Gradient-Free Training of Spiking Neural Networks via Low-Rank Evolution Strategies
Pith reviewed 2026-06-30 20:11 UTC · model grok-4.3
The pith
Low-rank factorization of evolution strategy perturbations trains spiking neural networks to 79.21 percent accuracy without gradients or backpropagation.
A machine-rendered reading of the paper's core claim, the machinery that carries it, and where it could break.
Core claim
EGGROLL factorizes the perturbations used by evolution strategies so that each generation stores and applies updates in O(r(m+n)) memory instead of O(mn).
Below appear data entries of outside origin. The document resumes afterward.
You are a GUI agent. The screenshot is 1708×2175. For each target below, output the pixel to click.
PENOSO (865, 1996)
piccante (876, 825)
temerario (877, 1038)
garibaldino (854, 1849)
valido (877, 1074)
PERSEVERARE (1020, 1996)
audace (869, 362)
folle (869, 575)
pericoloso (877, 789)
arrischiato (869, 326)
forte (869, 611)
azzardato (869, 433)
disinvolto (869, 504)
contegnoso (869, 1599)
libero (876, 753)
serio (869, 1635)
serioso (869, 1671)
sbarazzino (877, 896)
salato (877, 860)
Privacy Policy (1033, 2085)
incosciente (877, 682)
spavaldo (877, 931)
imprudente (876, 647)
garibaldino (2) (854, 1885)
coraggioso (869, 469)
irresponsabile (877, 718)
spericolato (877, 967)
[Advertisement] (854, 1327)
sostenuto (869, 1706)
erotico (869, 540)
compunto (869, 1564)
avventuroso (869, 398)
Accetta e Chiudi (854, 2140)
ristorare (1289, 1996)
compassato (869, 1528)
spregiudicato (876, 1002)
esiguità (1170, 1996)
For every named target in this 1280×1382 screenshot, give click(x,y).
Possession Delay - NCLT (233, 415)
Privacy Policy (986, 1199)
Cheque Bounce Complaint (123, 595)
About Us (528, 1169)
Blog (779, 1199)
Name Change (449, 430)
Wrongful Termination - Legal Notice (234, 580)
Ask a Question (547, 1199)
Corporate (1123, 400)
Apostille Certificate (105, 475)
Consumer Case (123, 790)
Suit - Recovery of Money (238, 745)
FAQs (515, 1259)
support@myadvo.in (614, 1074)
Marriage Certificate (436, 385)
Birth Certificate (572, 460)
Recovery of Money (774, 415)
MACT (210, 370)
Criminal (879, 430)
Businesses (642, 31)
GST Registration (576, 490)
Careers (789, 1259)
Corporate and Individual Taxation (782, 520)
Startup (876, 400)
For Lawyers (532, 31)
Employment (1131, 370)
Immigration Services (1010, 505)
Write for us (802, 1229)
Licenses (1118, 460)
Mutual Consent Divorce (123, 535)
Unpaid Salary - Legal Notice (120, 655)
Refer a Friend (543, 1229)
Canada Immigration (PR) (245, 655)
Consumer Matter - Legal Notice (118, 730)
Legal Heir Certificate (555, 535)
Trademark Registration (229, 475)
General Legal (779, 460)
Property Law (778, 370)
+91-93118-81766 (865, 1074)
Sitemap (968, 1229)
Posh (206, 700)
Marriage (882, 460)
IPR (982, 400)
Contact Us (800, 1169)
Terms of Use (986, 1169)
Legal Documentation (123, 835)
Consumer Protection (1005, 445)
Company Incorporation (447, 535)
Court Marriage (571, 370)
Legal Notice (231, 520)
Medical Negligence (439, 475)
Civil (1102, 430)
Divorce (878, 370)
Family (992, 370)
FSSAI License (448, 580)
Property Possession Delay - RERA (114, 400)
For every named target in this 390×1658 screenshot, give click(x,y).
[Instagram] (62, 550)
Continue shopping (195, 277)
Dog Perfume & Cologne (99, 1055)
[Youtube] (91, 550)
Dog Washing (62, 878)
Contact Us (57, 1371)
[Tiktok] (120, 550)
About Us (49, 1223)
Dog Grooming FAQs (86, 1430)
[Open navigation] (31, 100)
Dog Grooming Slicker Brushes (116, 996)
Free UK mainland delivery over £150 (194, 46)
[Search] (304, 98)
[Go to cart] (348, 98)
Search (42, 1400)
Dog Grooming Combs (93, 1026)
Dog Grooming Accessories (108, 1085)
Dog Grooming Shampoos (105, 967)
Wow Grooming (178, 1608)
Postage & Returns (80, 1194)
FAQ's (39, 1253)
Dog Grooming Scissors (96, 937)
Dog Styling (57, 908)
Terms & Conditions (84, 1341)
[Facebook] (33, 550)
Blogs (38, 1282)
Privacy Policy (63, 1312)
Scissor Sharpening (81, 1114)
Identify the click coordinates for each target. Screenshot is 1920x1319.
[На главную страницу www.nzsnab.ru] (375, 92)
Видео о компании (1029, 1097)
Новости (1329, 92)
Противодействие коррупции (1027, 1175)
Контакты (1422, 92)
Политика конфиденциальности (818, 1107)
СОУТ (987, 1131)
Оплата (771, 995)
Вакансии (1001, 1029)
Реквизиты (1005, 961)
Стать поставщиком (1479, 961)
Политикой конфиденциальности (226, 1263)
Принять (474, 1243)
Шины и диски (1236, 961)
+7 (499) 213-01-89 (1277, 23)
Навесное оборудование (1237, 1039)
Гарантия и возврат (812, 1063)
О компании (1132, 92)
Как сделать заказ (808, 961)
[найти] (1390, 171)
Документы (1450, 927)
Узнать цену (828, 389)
When this factorization is paired with a leaky integrate-and-fire spiking network and evaluated on N-MNIST, gradient-free optimization reaches 79.21 percent test accuracy and runs 2.23 times faster per generation than the corresponding full-rank evolution strategy.
What carries the argument
EGGROLL, the low-rank factorization of evolution-strategy perturbations that reduces memory and compute from full matrix storage to the product of two smaller factors.
If this is right
- Spiking networks become trainable directly on neuromorphic chips without any surrogate-gradient or backpropagation circuitry.
- Memory cost of evolution-strategy training now grows linearly rather than quadratically with layer width, opening larger networks to gradient-free methods.
- The accuracy-speed tradeoff can be tuned by choosing the rank parameter, giving practitioners a concrete dial between fidelity and efficiency.
- Non-differentiable neuron models other than leaky integrate-and-fire become candidates for the same low-rank evolution strategy pipeline.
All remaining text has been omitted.